• What you should do
The answer must be every entry, given again word for word.

Data records:
☆ ☆ ☆ ☆ ☆ ☆ ☆
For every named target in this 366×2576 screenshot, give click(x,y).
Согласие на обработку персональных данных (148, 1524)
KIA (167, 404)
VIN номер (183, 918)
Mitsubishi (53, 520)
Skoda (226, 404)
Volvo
☆ ☆ ☆ ☆ ☆ ☆ ☆
• Result
For every named target in this 366×2576 screenshot, give click(x,y).
Согласие на обработку персональных данных (148, 1524)
KIA (167, 404)
VIN номер (183, 918)
Mitsubishi (53, 520)
Skoda (226, 404)
Volvo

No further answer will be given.